= Exercise description =
Reproduce the data below in full and to the letter, images excepted.

= Data to use =
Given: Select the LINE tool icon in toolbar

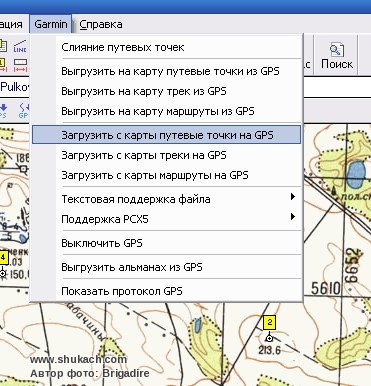Looking at the screenshot, I should [20, 46].
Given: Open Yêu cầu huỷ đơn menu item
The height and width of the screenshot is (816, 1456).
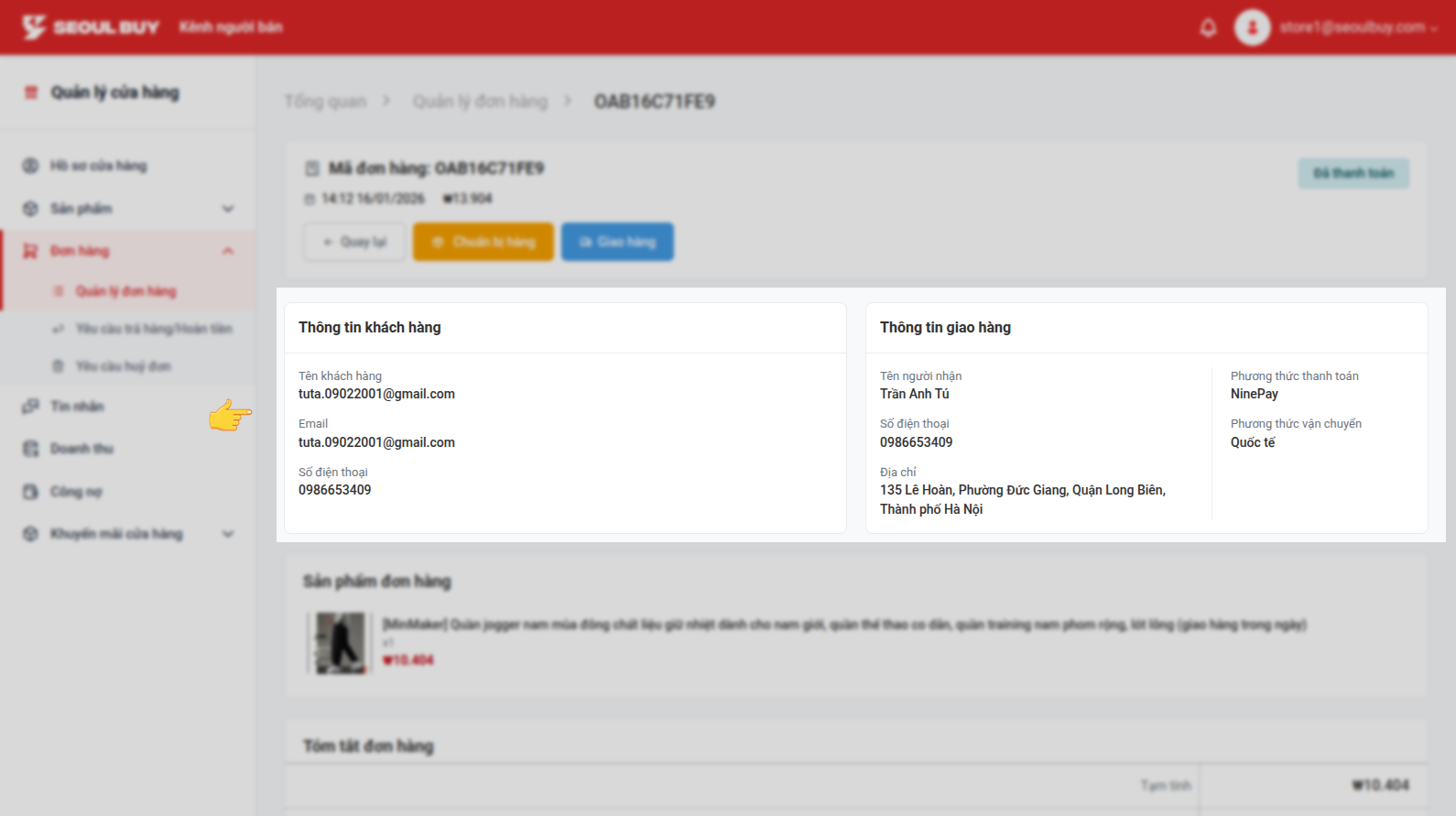Looking at the screenshot, I should [x=123, y=366].
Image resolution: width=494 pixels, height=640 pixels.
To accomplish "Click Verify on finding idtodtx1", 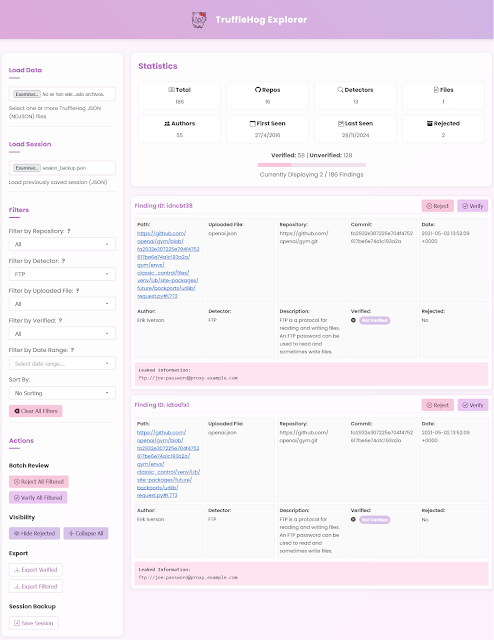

= Solution =
Given: Select the LINE tool icon in toolbar

Looking at the screenshot, I should [20, 46].
Given: Open Yêu cầu huỷ đơn menu item
The height and width of the screenshot is (816, 1456).
Looking at the screenshot, I should [x=123, y=366].
Image resolution: width=494 pixels, height=640 pixels.
To accomplish "Click Verify on finding idtodtx1", 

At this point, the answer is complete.